Today, democracy is both a pervasive presence and a valued symbol in European politics1. Theorists of the concept generally agree on the fundamental principles of democracy but have tended to differ radically in their conception of popular rule and democratic practices2. Consequently, it was somewhat inevitable that democracy as an ideal emerged in different forms across the diverse societies prevalent in Western Europe.
Arend Lipjphart's seminal work on 'consociational democracies'3 contributed to democratic theory – concerned primarily with political stability of democratic regimes in plural societies4. The democratic viability of Lipjphart's theory has recently been called into question however5. What then is 'democracy'? Establishing the benchmarks of the concept at the outset will allow us to evaluate the extent to which 'consociational democracy' can be seen as 'democratic'.
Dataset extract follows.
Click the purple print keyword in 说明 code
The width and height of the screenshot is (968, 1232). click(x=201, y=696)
An assessment of the key themes of Lipjphart's theory – that of 'grand coalitions', 'segmental autonomy', 'proportionality' and 'minority veto' respectively – will set the structure to the following discussion. Drawing examples from the Belgian and Swiss 'consociational' regimes will provide illustrations of the emerging argument that consociational democracy is undemocratic6. Abraham Lincoln famously described the concept of 'democracy' as 'government of the people, by the people, for the people'7.
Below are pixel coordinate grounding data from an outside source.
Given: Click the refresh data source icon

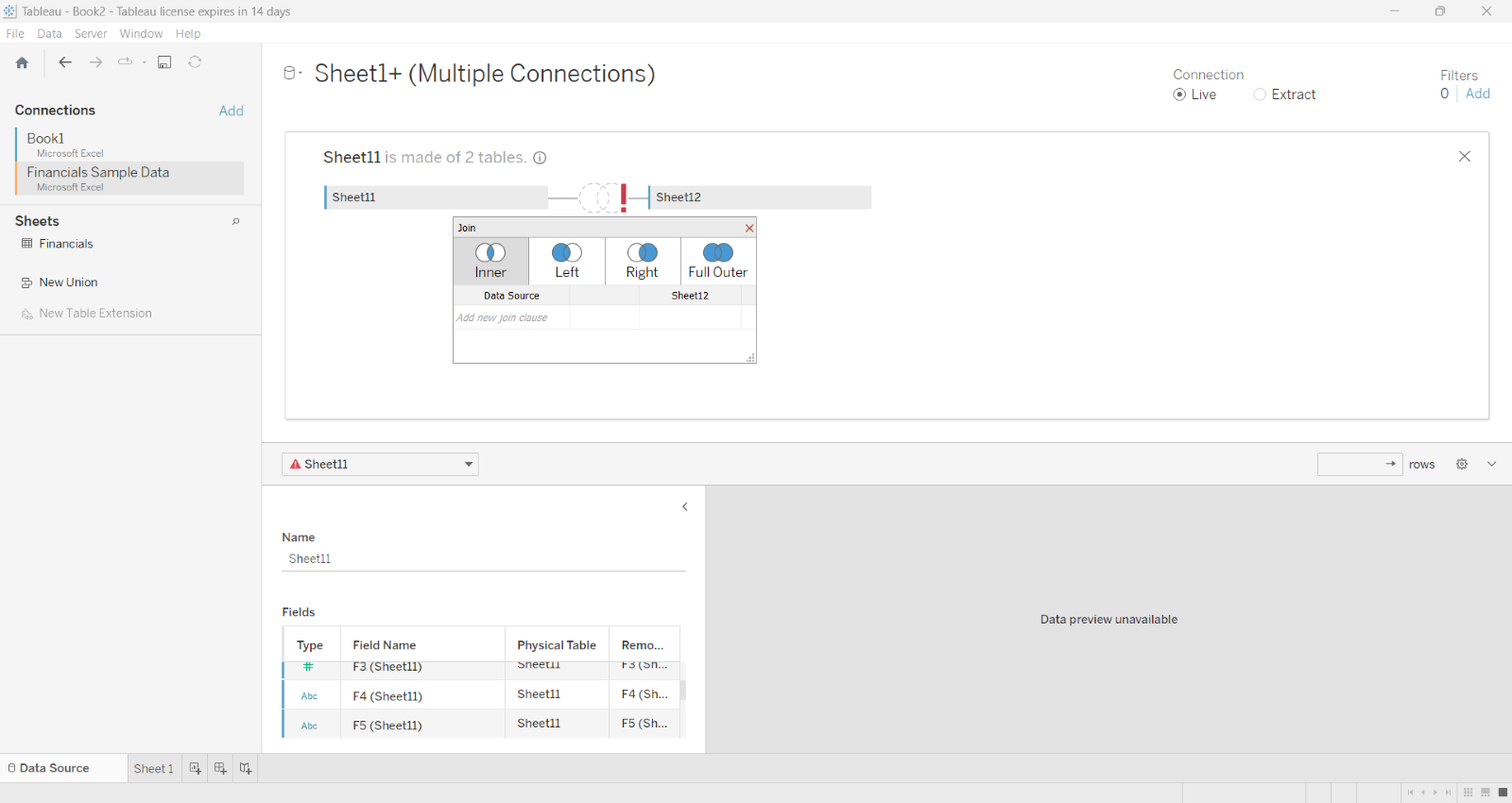Looking at the screenshot, I should click(195, 62).
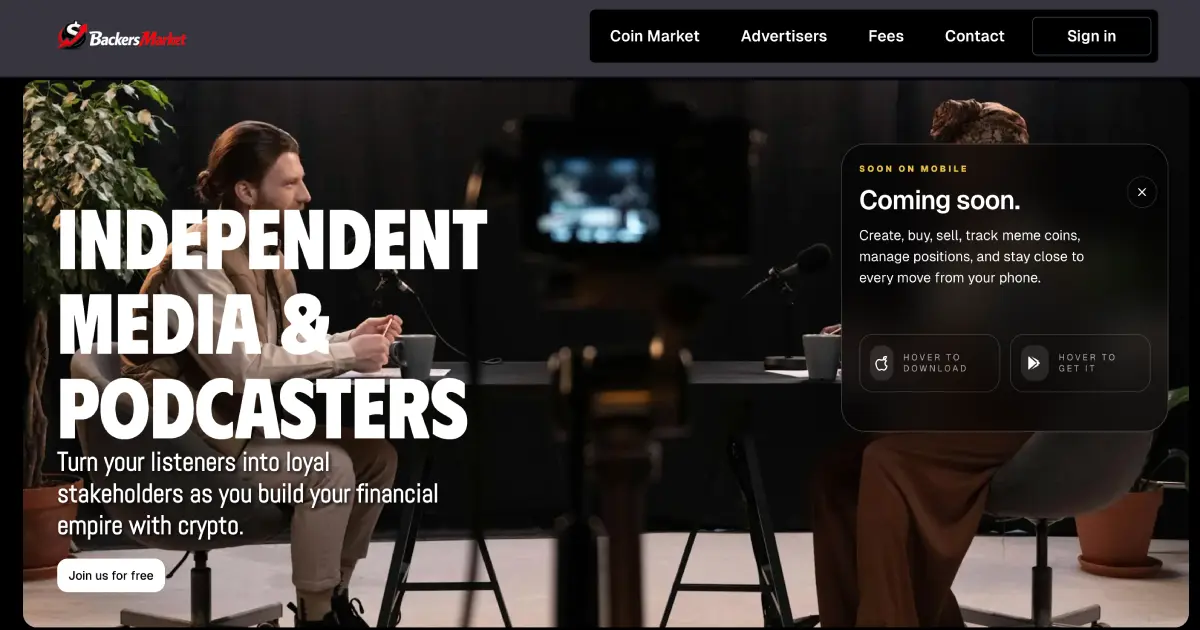Click the Apple App Store icon
This screenshot has width=1200, height=630.
[x=882, y=363]
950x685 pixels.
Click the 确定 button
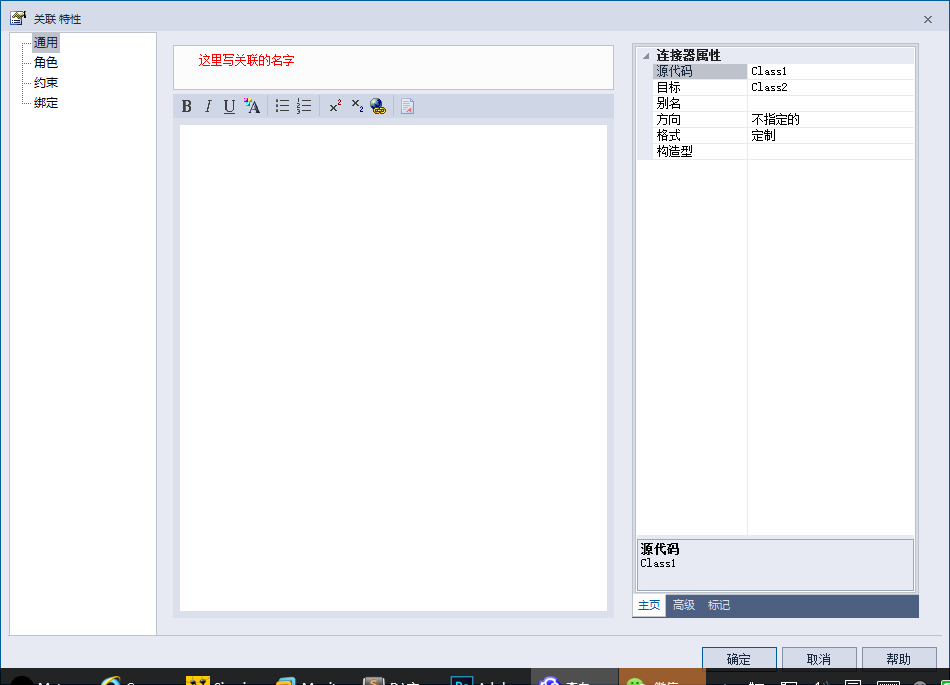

Lincoln's prominent phrase encapsulates three fundamental principles, which, roughly translated, mean that we as citizens govern through political parties representing our interests; exercise our choice through franchise to elect those in control; and have the right to hold persons in power accountable for their actions. Moreover, the fourth striking characteristic noted by academics is that democracy represents political stability8. For Lipjphart, "consociational democracy means government by elite cartel designed to turn a democracy with a fragmented political culture into a stable democracy"9.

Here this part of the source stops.